The waterphone produces an ethereal sound, like an unearthly harp. Invented in the late 1960s by Richard Waters, it is also known as an ocean harp. The custom-made instruments have garnered an enthusiastic following of film and TV composers, as well as a couple of pop stars (Tom Waits and Miles Davis are listed on the waterphone company website).
Described as an “inharmonic acoustic percussion instrument,” it is built of bronze rods of different lengths and diameters, positioned around the rim of a stainless steel resonator pan with a cylindrical neck. The resonator may contain a small amount of water giving the waterphone a vibrant resonance when played with a box.

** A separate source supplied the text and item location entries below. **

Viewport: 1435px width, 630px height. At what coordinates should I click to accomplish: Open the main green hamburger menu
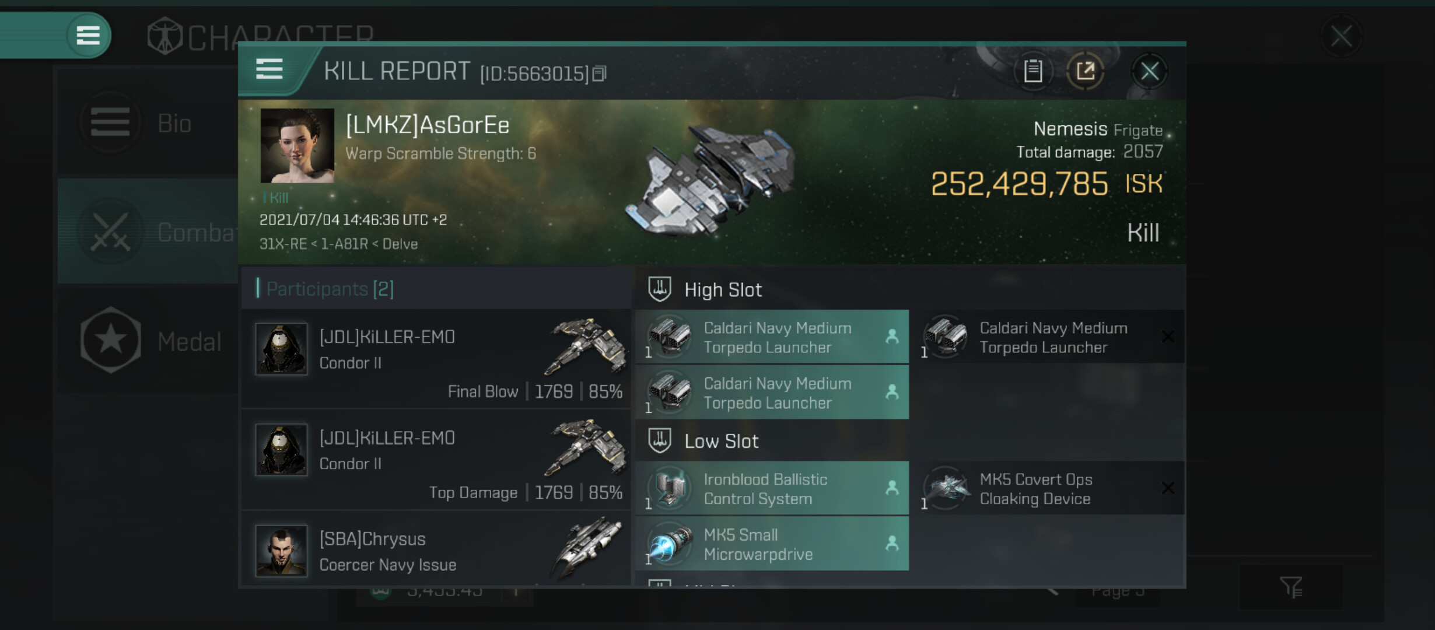pos(88,35)
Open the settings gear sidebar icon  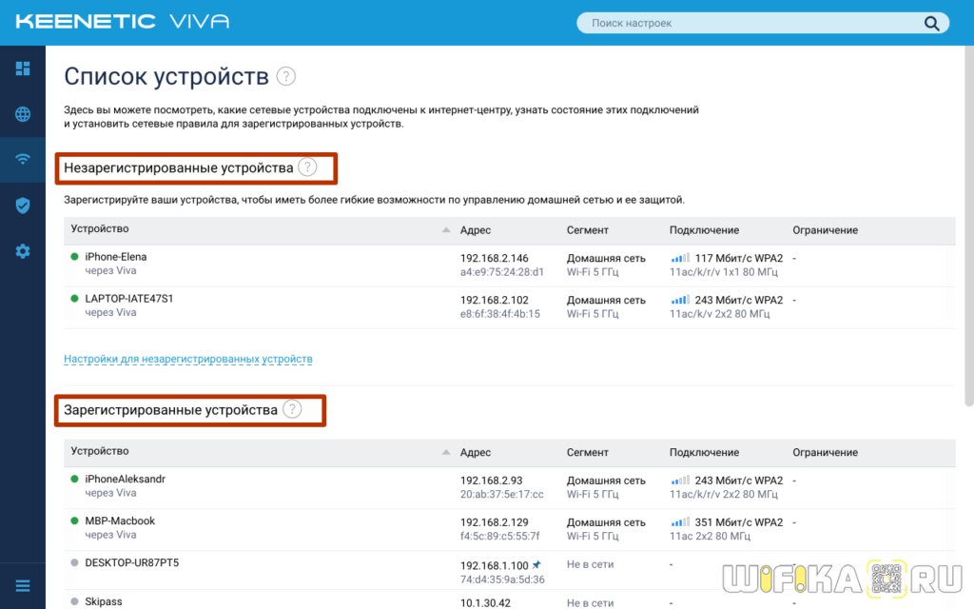click(x=23, y=251)
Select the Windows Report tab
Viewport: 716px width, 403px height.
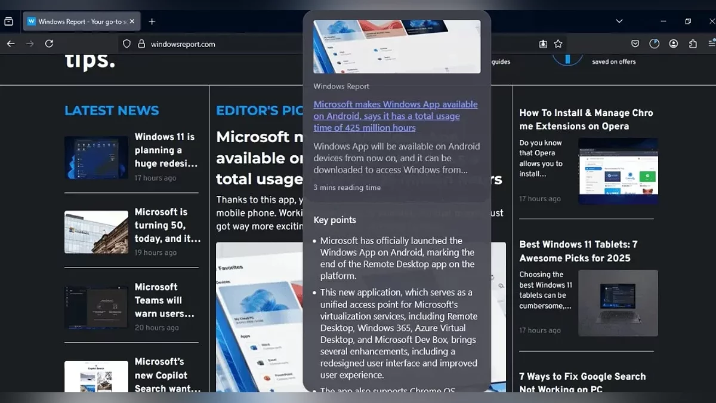(78, 21)
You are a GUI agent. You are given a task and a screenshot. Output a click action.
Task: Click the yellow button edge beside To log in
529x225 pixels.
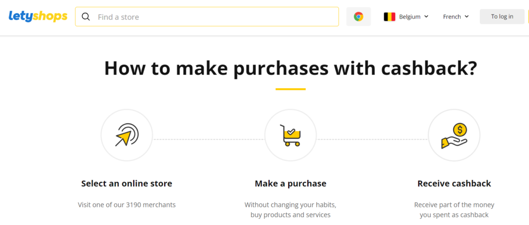pos(527,17)
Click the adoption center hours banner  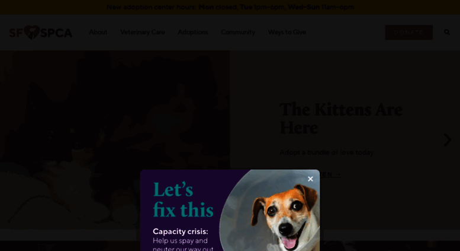[x=230, y=7]
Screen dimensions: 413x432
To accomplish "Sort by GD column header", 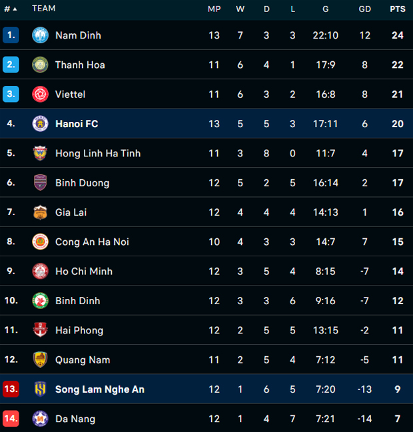I will pyautogui.click(x=364, y=9).

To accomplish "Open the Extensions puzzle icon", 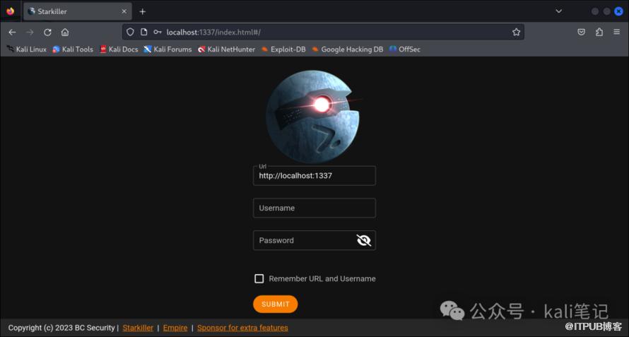I will point(599,32).
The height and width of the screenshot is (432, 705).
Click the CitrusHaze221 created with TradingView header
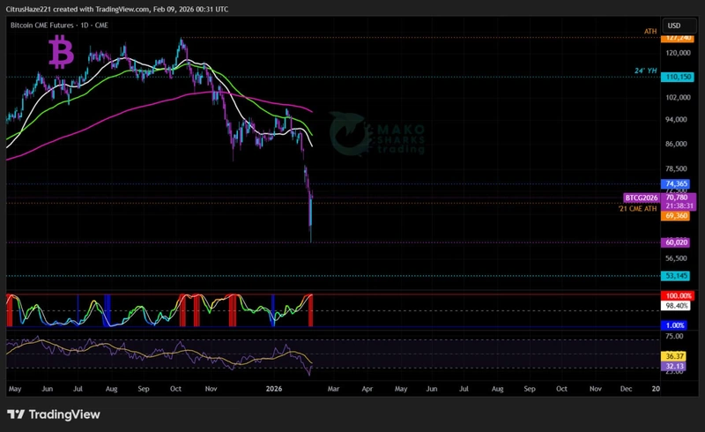(116, 9)
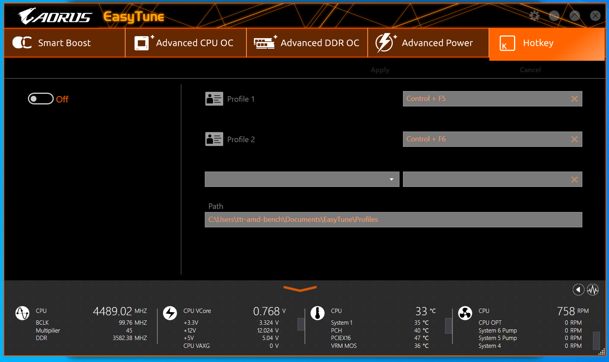609x362 pixels.
Task: Click the left arrow monitor panel icon
Action: (578, 290)
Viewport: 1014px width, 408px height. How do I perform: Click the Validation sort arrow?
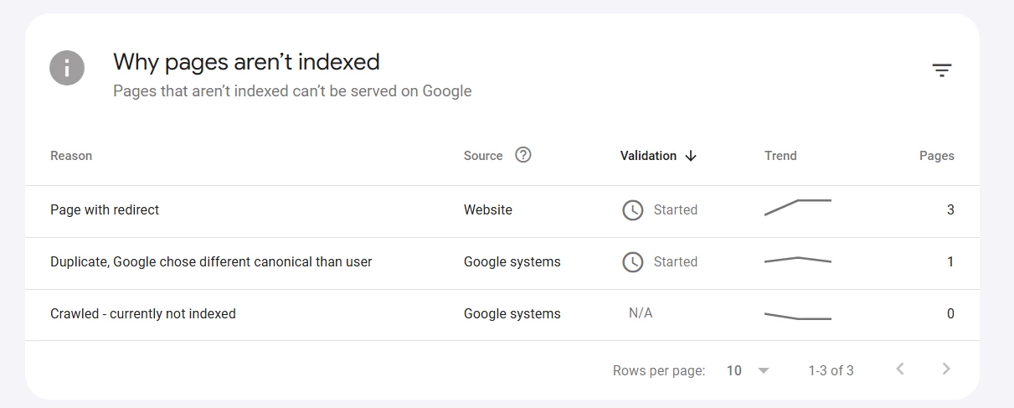pos(691,156)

“It’s one of my favorite instruments in the world,” said composer David Cieri, who used it on the Ken Burns documentary The Vietnam War. “Richard Waters was a motorcycle mechanic, and he noticed one day that when he moved his motorcycle around with an almost empty tank of gas, it produced a very unusual sound.” Waters, who died in 2013, cited as influence the Tibetan drum and Kalimba (or African thumb piano).
Waterphones have also been used on film and TV sound tracks including Poltergeist, Star Trek, Bugsy, Young Guns, The Invasion of the Body Snatchers, Truman, The Matrix, The Shadow Conspiracy and Crouching Tiger, Hidden Dragon in addition to TV shows 24, The Mentalist, and many others.
Documenting the creation of his device, Waters wrote about how he began by soldering pipes into soda cans. “I took one of these to my friend, Lee Charlton, a jazz drummer and in his studio we put a small amount of water into the resonator of one of these and applied a well rosined bow to the rods on this device. This was the first Waterphone which Lee still has in Sant Rosa, California. I immediately began working on the patent process which turned out to be a long and expensive road.”
Waters grew up on the Mississippi Gulf Coast. He graduated from the University of Southern Mississippi in 196, and in 1965, received his MFA from the California College of the Arts. Since his passing the custodianship of creating the instruments has been handed off to one of his colleagues, Brooks Hubbert.